(SOURCE MATERIAL)
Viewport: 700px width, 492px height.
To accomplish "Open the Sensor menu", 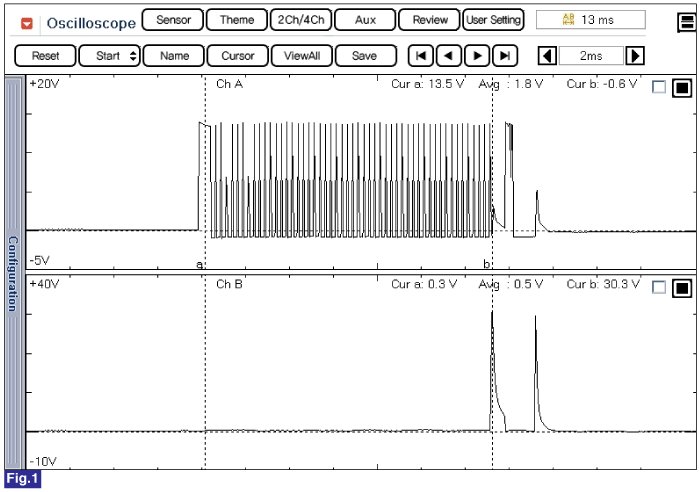I will 173,20.
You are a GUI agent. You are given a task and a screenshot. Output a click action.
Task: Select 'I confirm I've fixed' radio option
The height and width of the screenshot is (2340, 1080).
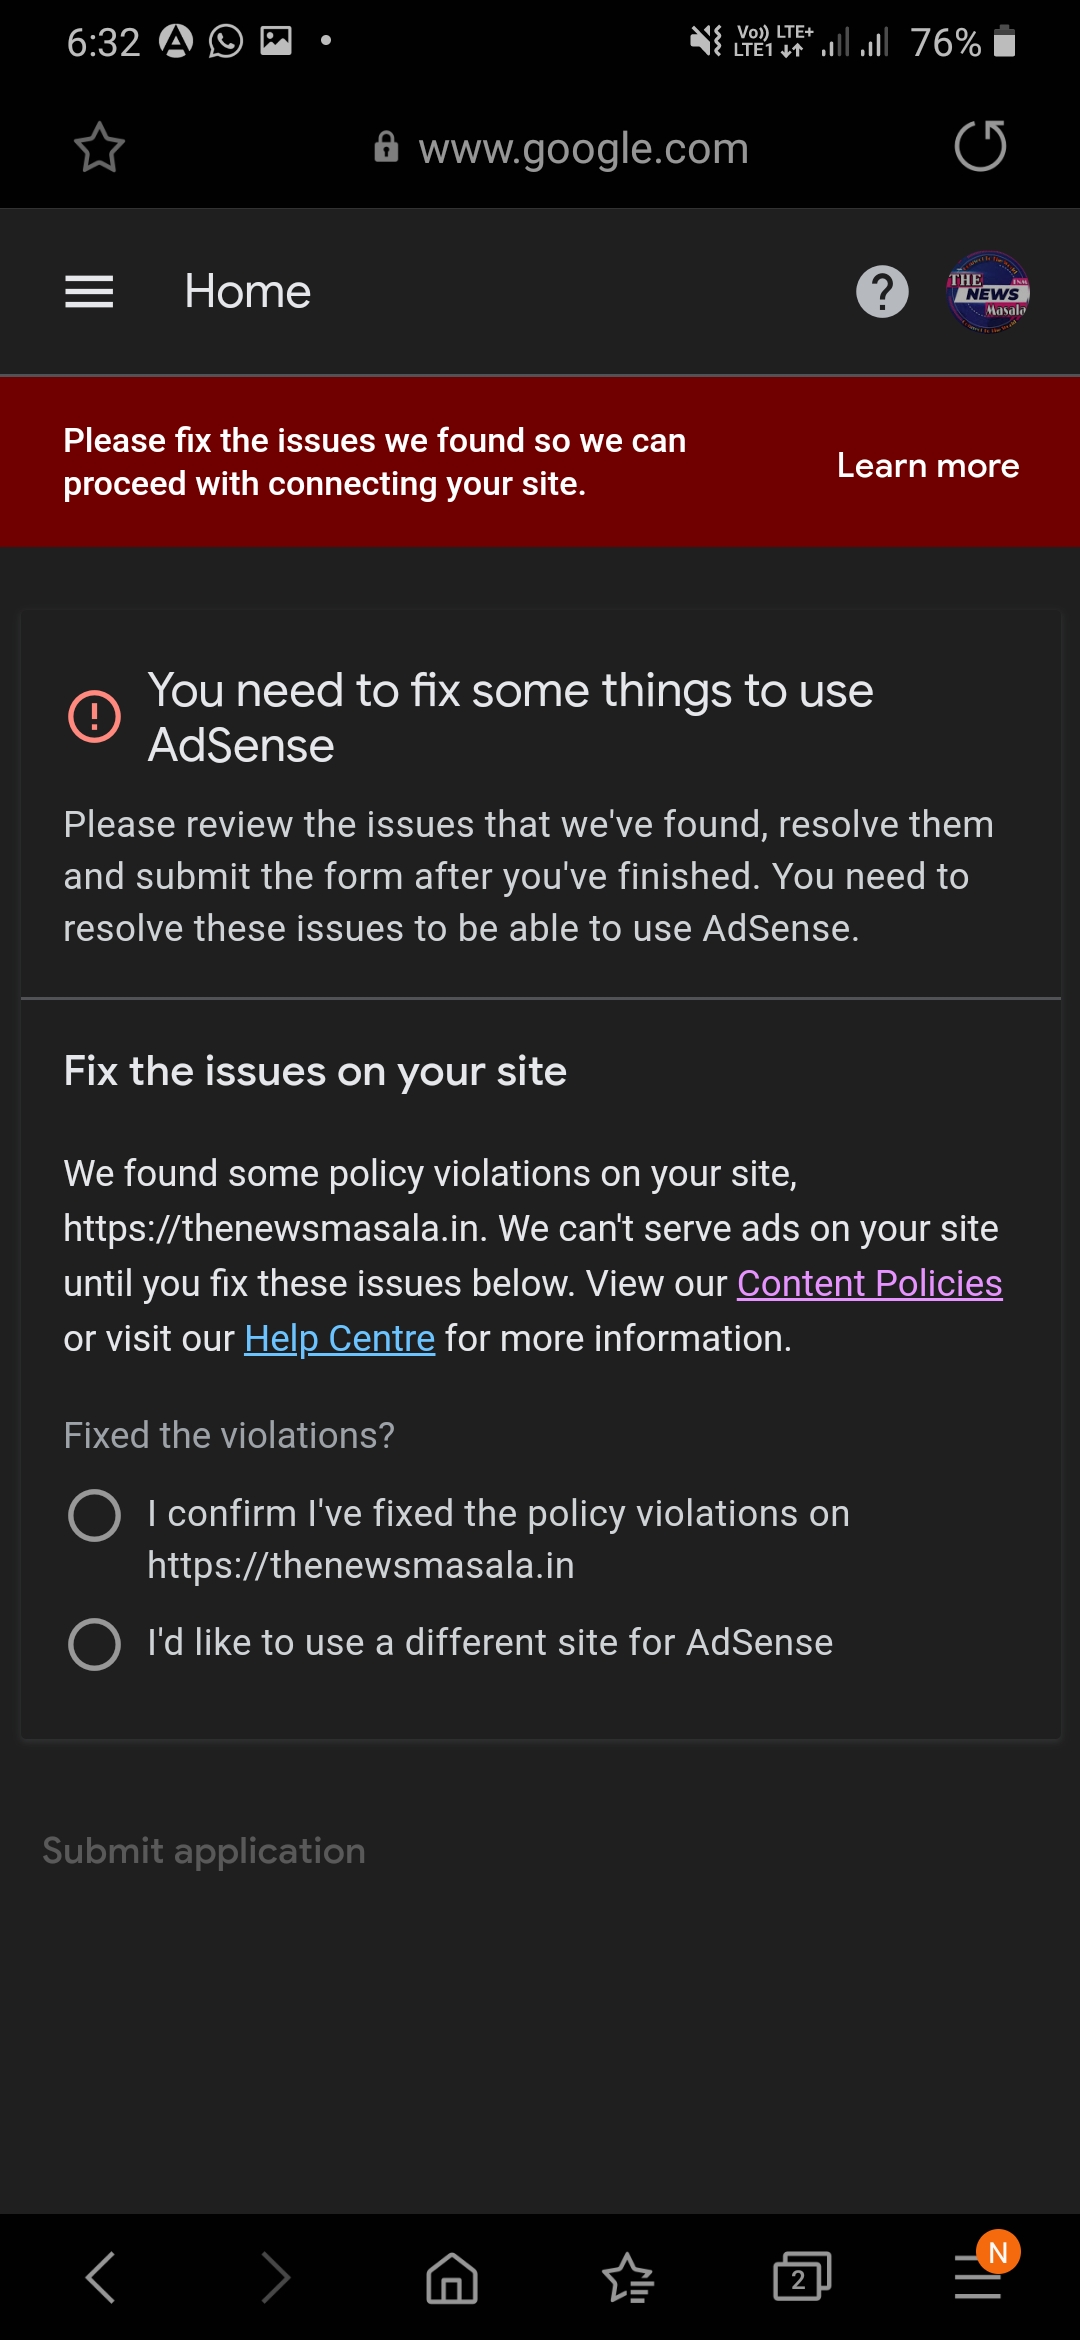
(End SOURCE MATERIAL)
▶ _TASK DESCRIPTION_:
All lines with the word "width" must be located in the data and copied.

▶ _PROBLEM SOLUTION_:
Viewport: 700px width, 492px height.
The height and width of the screenshot is (2340, 1080).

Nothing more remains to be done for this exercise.